= Problem description =
All of the lines below should be printed again exactly as they are.

= Data section =
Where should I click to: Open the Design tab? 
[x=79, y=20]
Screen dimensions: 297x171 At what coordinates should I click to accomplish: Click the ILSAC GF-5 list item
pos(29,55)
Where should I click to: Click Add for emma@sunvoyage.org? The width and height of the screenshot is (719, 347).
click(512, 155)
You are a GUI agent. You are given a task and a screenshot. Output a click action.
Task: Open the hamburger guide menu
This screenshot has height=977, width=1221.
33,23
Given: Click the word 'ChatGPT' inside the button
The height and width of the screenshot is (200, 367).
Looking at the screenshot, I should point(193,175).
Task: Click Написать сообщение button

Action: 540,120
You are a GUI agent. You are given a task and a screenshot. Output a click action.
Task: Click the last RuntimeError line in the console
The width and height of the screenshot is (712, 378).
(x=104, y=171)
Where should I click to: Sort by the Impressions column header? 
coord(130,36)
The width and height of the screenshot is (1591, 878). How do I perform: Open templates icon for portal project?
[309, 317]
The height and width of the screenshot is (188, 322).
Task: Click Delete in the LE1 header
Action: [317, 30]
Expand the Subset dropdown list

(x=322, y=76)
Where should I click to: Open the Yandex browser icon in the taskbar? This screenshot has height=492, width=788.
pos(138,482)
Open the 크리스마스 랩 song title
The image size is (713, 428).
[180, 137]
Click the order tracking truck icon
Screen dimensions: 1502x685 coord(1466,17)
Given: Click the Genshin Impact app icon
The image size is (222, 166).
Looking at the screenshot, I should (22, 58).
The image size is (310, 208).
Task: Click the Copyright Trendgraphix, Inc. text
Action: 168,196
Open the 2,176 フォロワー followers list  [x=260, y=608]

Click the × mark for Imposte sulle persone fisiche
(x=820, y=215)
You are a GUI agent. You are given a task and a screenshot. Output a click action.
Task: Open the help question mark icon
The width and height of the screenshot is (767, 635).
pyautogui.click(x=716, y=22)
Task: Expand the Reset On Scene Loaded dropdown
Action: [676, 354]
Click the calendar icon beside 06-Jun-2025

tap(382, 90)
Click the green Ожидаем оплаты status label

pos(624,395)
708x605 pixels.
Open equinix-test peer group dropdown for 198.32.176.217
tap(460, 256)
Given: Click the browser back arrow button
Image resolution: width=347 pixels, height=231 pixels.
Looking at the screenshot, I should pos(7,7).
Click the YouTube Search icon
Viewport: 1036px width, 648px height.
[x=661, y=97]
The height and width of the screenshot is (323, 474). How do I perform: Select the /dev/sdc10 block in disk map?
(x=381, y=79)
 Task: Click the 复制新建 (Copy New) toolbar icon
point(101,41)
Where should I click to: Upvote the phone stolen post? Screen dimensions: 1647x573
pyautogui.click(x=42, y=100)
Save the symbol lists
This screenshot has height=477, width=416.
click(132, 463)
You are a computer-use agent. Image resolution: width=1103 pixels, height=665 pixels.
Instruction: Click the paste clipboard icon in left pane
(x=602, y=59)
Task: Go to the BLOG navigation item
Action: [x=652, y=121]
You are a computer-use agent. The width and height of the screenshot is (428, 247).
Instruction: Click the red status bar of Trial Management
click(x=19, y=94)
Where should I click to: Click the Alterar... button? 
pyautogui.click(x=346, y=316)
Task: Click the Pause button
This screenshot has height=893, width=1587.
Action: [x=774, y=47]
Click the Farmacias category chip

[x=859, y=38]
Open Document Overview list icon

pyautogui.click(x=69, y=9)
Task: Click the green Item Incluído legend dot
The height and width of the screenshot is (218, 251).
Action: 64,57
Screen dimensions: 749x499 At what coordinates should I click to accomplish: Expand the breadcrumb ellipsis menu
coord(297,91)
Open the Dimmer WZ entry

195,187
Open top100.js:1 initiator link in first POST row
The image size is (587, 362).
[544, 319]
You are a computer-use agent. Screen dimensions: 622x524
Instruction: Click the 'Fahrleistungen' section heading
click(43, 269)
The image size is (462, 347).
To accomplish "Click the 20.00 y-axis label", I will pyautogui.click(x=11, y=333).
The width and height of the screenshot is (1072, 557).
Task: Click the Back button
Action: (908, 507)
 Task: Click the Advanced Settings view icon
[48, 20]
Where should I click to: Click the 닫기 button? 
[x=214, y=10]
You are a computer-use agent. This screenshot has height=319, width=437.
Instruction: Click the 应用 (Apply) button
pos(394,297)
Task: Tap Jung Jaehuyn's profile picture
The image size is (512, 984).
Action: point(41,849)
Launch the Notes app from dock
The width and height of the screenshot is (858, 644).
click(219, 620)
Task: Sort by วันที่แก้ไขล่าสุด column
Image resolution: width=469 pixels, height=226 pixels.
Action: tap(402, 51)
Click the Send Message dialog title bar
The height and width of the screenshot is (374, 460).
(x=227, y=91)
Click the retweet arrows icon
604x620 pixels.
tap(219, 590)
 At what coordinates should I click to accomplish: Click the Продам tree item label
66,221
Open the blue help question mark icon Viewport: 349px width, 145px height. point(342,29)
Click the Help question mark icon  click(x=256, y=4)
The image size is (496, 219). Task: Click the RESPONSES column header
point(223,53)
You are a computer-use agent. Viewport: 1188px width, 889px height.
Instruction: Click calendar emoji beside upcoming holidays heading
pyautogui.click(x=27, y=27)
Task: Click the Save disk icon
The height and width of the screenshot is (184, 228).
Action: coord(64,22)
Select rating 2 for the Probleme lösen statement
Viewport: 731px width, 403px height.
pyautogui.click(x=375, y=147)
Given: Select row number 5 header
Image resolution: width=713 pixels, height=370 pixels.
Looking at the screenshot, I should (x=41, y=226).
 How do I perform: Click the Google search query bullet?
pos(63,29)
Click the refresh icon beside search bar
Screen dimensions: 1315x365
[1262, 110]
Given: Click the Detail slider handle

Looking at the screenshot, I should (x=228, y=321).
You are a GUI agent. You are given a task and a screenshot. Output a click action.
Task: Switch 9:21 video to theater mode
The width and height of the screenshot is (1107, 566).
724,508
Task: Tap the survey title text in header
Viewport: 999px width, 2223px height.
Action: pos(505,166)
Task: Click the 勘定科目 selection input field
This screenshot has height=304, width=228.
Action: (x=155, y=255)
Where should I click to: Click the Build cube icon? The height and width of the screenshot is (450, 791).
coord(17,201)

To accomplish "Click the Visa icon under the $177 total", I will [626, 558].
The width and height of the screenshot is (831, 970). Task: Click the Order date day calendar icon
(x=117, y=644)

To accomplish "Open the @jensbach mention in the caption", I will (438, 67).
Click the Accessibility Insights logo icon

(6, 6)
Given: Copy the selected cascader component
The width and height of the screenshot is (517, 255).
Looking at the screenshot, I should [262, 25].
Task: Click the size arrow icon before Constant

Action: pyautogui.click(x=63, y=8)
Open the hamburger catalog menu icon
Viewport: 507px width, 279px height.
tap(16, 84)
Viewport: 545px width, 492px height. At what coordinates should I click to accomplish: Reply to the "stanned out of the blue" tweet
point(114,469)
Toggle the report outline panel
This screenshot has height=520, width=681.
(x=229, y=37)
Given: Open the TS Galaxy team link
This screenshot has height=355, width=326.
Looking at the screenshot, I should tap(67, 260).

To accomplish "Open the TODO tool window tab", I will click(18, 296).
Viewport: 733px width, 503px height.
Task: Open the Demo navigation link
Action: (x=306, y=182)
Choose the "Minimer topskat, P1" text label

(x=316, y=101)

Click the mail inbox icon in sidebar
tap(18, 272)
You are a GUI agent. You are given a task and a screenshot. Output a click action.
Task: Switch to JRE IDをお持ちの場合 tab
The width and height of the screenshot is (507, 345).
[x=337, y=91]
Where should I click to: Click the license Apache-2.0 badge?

= Output =
Where should I click to: Open the Design tab? 
[x=79, y=20]
Screen dimensions: 297x171 At what coordinates should I click to accomplish: Click the ILSAC GF-5 list item
pos(29,55)
Where should I click to: Click Add for emma@sunvoyage.org? The width and height of the screenshot is (719, 347).
click(512, 155)
You are a GUI agent. You are given a task and a screenshot. Output a click action.
Task: Open the hamburger guide menu
This screenshot has height=977, width=1221.
33,23
Given: Click the word 'ChatGPT' inside the button
The height and width of the screenshot is (200, 367).
Looking at the screenshot, I should point(193,175).
Task: Click Написать сообщение button

Action: 540,120
You are a GUI agent. You are given a task and a screenshot. Output a click action.
Task: Click the last RuntimeError line in the console
The width and height of the screenshot is (712, 378).
(x=104, y=171)
Where should I click to: Sort by the Impressions column header? 
coord(130,36)
The width and height of the screenshot is (1591, 878). How do I perform: Open templates icon for portal project?
[309, 317]
The height and width of the screenshot is (188, 322).
Task: Click Delete in the LE1 header
Action: [317, 30]
Expand the Subset dropdown list

(x=322, y=76)
Where should I click to: Open the Yandex browser icon in the taskbar? This screenshot has height=492, width=788.
pos(138,482)
Open the 크리스마스 랩 song title
The image size is (713, 428).
[180, 137]
Click the order tracking truck icon
Screen dimensions: 1502x685 coord(1466,17)
Given: Click the Genshin Impact app icon
The image size is (222, 166).
Looking at the screenshot, I should (22, 58).
The image size is (310, 208).
Task: Click the Copyright Trendgraphix, Inc. text
Action: 168,196
Open the 2,176 フォロワー followers list  [x=260, y=608]

Click the × mark for Imposte sulle persone fisiche
(x=820, y=215)
You are a GUI agent. You are given a task and a screenshot. Output a click action.
Task: Open the help question mark icon
The width and height of the screenshot is (767, 635).
pyautogui.click(x=716, y=22)
Task: Expand the Reset On Scene Loaded dropdown
Action: [676, 354]
Click the calendar icon beside 06-Jun-2025

tap(382, 90)
Click the green Ожидаем оплаты status label

pos(624,395)
708x605 pixels.
Open equinix-test peer group dropdown for 198.32.176.217
tap(460, 256)
Given: Click the browser back arrow button
Image resolution: width=347 pixels, height=231 pixels.
Looking at the screenshot, I should pos(7,7).
Click the YouTube Search icon
Viewport: 1036px width, 648px height.
[x=661, y=97]
The height and width of the screenshot is (323, 474). How do I perform: Select the /dev/sdc10 block in disk map?
(x=381, y=79)
 Task: Click the 复制新建 (Copy New) toolbar icon
point(101,41)
Where should I click to: Upvote the phone stolen post? Screen dimensions: 1647x573
pyautogui.click(x=42, y=100)
Save the symbol lists
This screenshot has height=477, width=416.
click(132, 463)
You are a computer-use agent. Image resolution: width=1103 pixels, height=665 pixels.
Instruction: Click the paste clipboard icon in left pane
(x=602, y=59)
Task: Go to the BLOG navigation item
Action: [x=652, y=121]
You are a computer-use agent. The width and height of the screenshot is (428, 247).
Instruction: Click the red status bar of Trial Management
click(x=19, y=94)
Where should I click to: Click the Alterar... button? 
pyautogui.click(x=346, y=316)
Task: Click the Pause button
This screenshot has height=893, width=1587.
Action: [x=774, y=47]
Click the Farmacias category chip

[x=859, y=38]
Open Document Overview list icon

pyautogui.click(x=69, y=9)
Task: Click the green Item Incluído legend dot
The height and width of the screenshot is (218, 251).
Action: 64,57
Screen dimensions: 749x499 At what coordinates should I click to accomplish: Expand the breadcrumb ellipsis menu
coord(297,91)
Open the Dimmer WZ entry

195,187
Open top100.js:1 initiator link in first POST row
The image size is (587, 362).
[544, 319]
You are a computer-use agent. Screen dimensions: 622x524
Instruction: Click the 'Fahrleistungen' section heading
click(43, 269)
The image size is (462, 347).
To accomplish "Click the 20.00 y-axis label", I will pyautogui.click(x=11, y=333).
The width and height of the screenshot is (1072, 557).
Task: Click the Back button
Action: (908, 507)
 Task: Click the Advanced Settings view icon
[48, 20]
Where should I click to: Click the 닫기 button? 
[x=214, y=10]
You are a computer-use agent. This screenshot has height=319, width=437.
Instruction: Click the 应用 (Apply) button
pos(394,297)
Task: Tap Jung Jaehuyn's profile picture
The image size is (512, 984).
Action: point(41,849)
Launch the Notes app from dock
The width and height of the screenshot is (858, 644).
click(219, 620)
Task: Sort by วันที่แก้ไขล่าสุด column
Image resolution: width=469 pixels, height=226 pixels.
Action: tap(402, 51)
Click the Send Message dialog title bar
The height and width of the screenshot is (374, 460).
(x=227, y=91)
Click the retweet arrows icon
604x620 pixels.
tap(219, 590)
 At what coordinates should I click to accomplish: Click the Продам tree item label
66,221
Open the blue help question mark icon Viewport: 349px width, 145px height. point(342,29)
Click the Help question mark icon  click(x=256, y=4)
The image size is (496, 219). Task: Click the RESPONSES column header
point(223,53)
You are a computer-use agent. Viewport: 1188px width, 889px height.
Instruction: Click calendar emoji beside upcoming holidays heading
pyautogui.click(x=27, y=27)
Task: Click the Save disk icon
The height and width of the screenshot is (184, 228).
Action: coord(64,22)
Select rating 2 for the Probleme lösen statement
Viewport: 731px width, 403px height.
pyautogui.click(x=375, y=147)
Given: Select row number 5 header
Image resolution: width=713 pixels, height=370 pixels.
Looking at the screenshot, I should (x=41, y=226).
 How do I perform: Click the Google search query bullet?
pos(63,29)
Click the refresh icon beside search bar
Screen dimensions: 1315x365
[1262, 110]
Given: Click the Detail slider handle

Looking at the screenshot, I should (x=228, y=321).
You are a GUI agent. You are given a task and a screenshot. Output a click action.
Task: Switch 9:21 video to theater mode
The width and height of the screenshot is (1107, 566).
724,508
Task: Tap the survey title text in header
Viewport: 999px width, 2223px height.
Action: pos(505,166)
Task: Click the 勘定科目 selection input field
This screenshot has height=304, width=228.
Action: (x=155, y=255)
Where should I click to: Click the Build cube icon? The height and width of the screenshot is (450, 791).
coord(17,201)

To accomplish "Click the Visa icon under the $177 total", I will [626, 558].
The width and height of the screenshot is (831, 970). Task: Click the Order date day calendar icon
(x=117, y=644)

To accomplish "Open the @jensbach mention in the caption", I will (438, 67).
Click the Accessibility Insights logo icon

(6, 6)
Given: Copy the selected cascader component
The width and height of the screenshot is (517, 255).
Looking at the screenshot, I should [262, 25].
Task: Click the size arrow icon before Constant

Action: pyautogui.click(x=63, y=8)
Open the hamburger catalog menu icon
Viewport: 507px width, 279px height.
tap(16, 84)
Viewport: 545px width, 492px height. At what coordinates should I click to accomplish: Reply to the "stanned out of the blue" tweet
point(114,469)
Toggle the report outline panel
This screenshot has height=520, width=681.
(x=229, y=37)
Given: Open the TS Galaxy team link
This screenshot has height=355, width=326.
Looking at the screenshot, I should tap(67, 260).

To accomplish "Open the TODO tool window tab", I will click(18, 296).
Viewport: 733px width, 503px height.
Task: Open the Demo navigation link
Action: (x=306, y=182)
Choose the "Minimer topskat, P1" text label

(x=316, y=101)

Click the mail inbox icon in sidebar
tap(18, 272)
You are a GUI agent. You are given a task and a screenshot. Output a click action.
Task: Switch to JRE IDをお持ちの場合 tab
The width and height of the screenshot is (507, 345).
[x=337, y=91]
Where should I click to: Click the license Apache-2.0 badge?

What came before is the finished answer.